ABOUT THIS EXERCISE
Within the records, how many lines hold the word "Viewport"? State that number alone.

===== AVAILABLE DATA

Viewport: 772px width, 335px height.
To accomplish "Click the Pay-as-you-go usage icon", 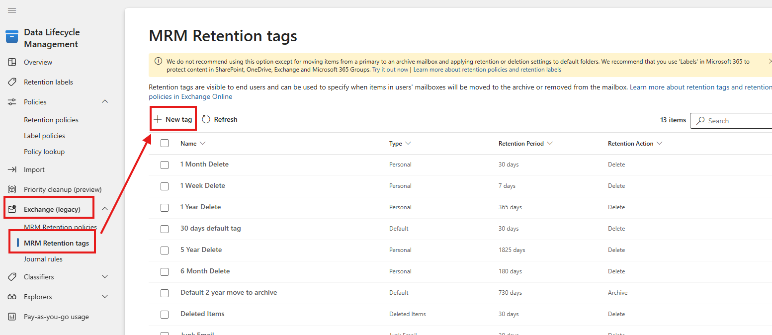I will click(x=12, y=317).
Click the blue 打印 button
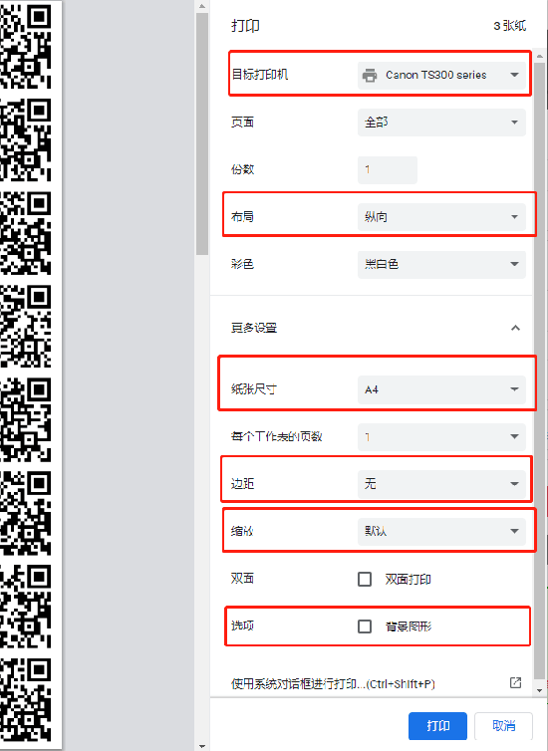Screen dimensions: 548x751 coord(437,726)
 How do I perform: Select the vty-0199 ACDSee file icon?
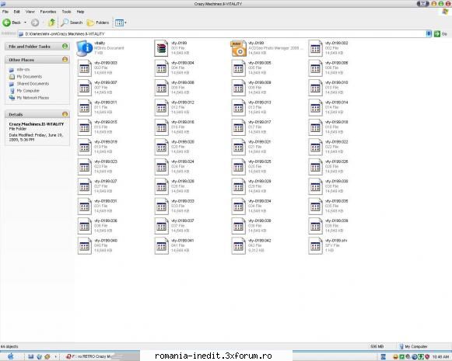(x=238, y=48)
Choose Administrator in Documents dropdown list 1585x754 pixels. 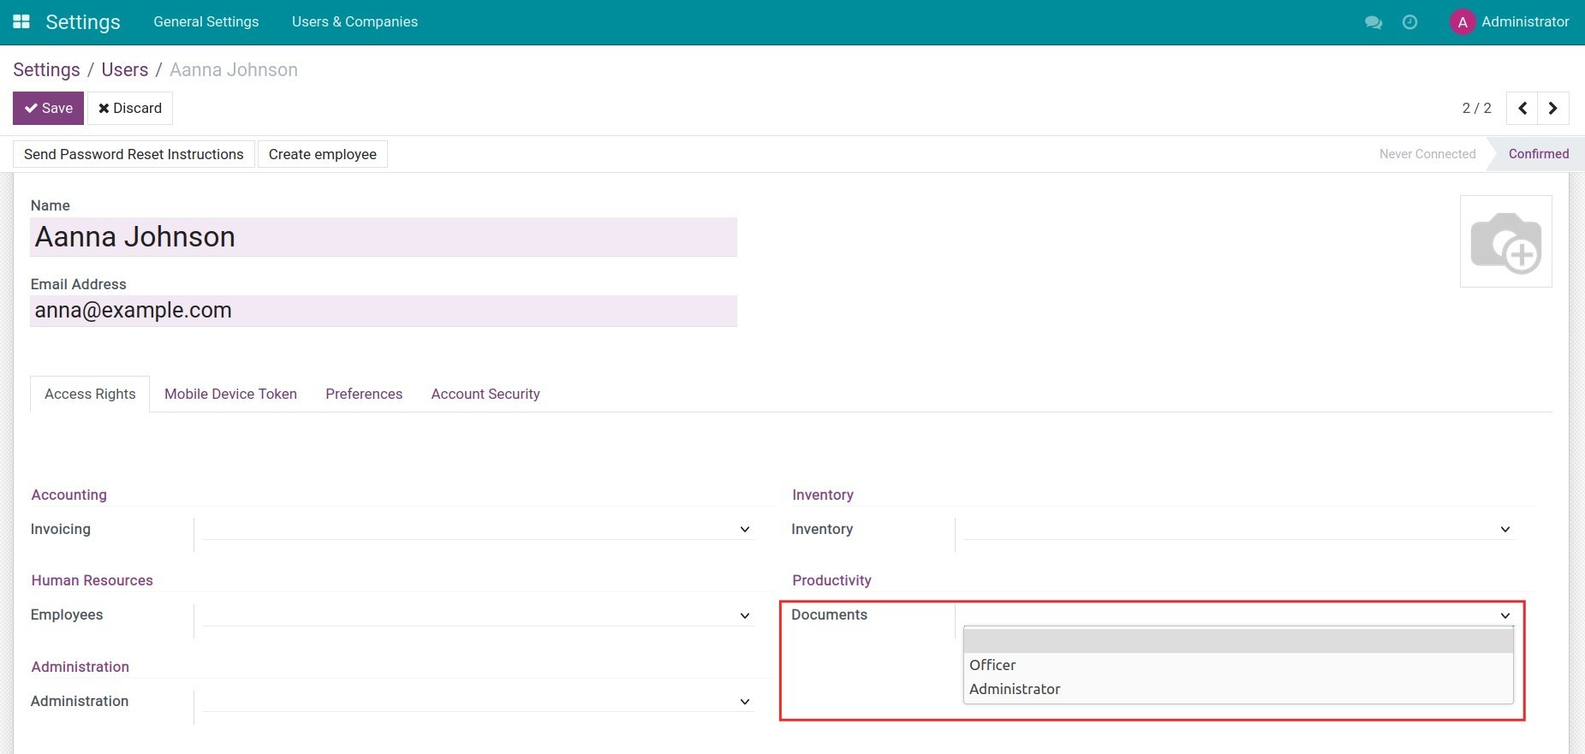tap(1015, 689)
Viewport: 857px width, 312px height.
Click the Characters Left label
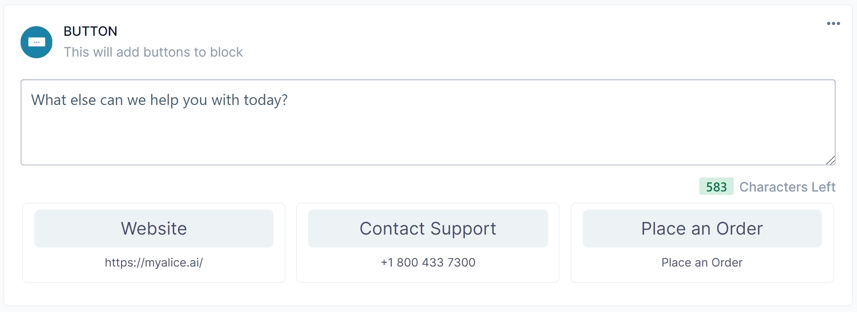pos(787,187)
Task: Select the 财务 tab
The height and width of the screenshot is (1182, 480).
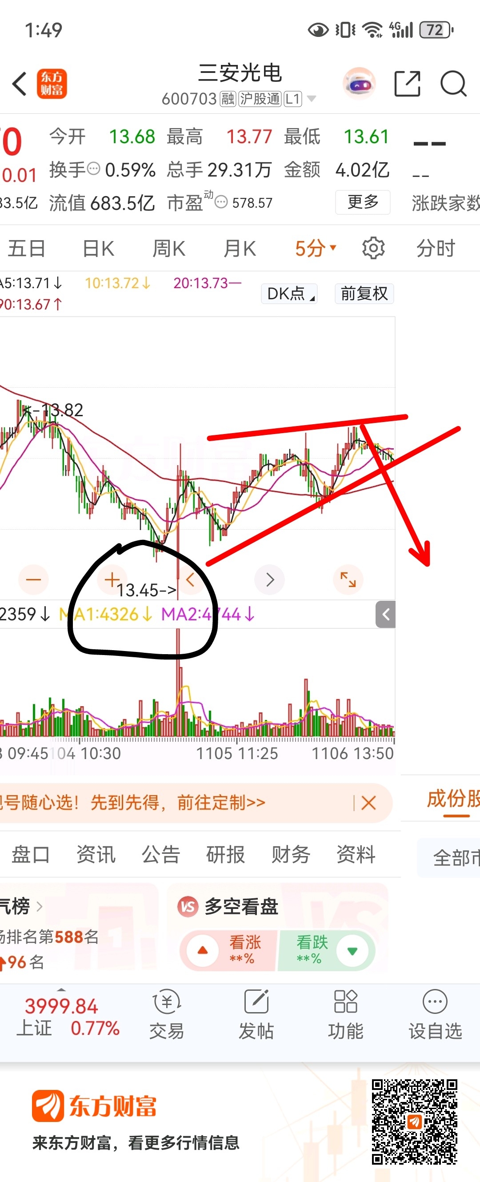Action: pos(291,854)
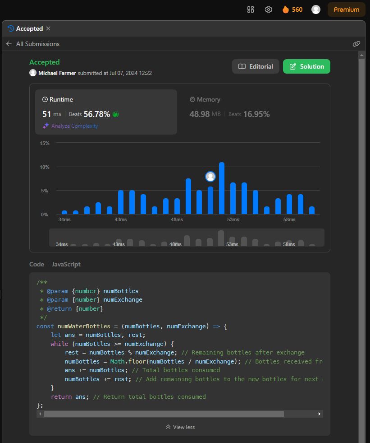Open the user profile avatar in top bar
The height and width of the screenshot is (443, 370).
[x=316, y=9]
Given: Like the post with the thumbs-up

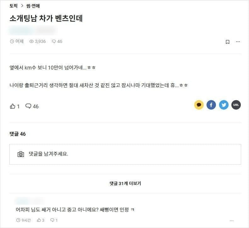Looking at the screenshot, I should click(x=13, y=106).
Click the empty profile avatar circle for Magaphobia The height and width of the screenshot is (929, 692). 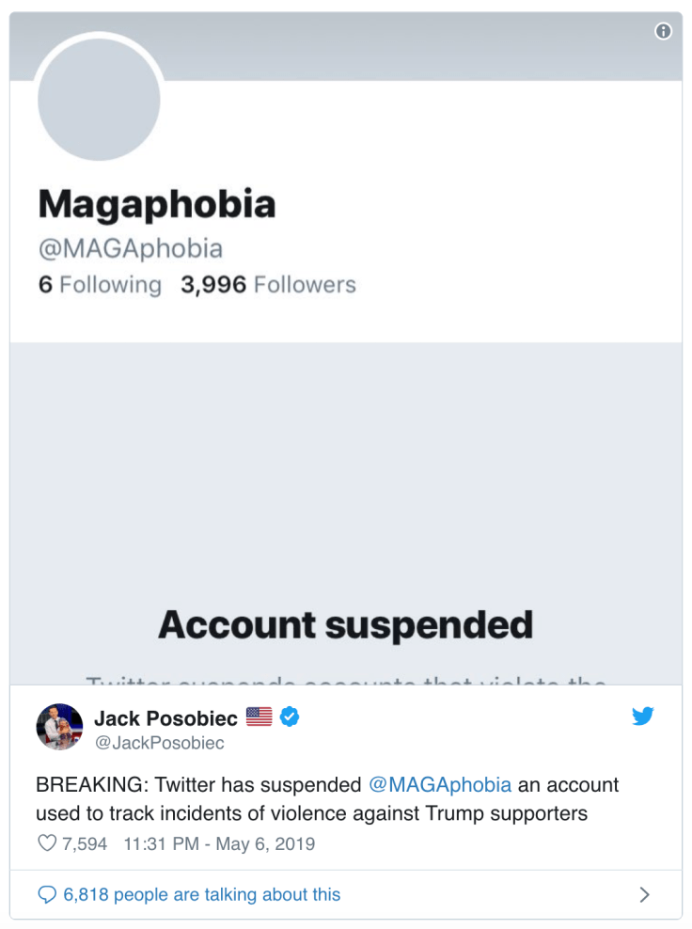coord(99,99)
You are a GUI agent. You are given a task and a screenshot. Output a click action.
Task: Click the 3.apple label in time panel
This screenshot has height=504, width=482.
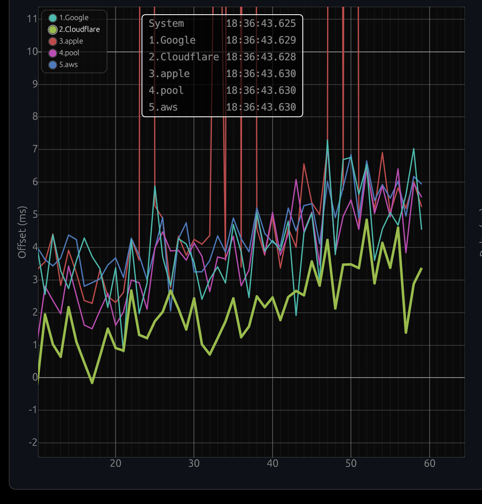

==========

FINISHED EXERCISE
2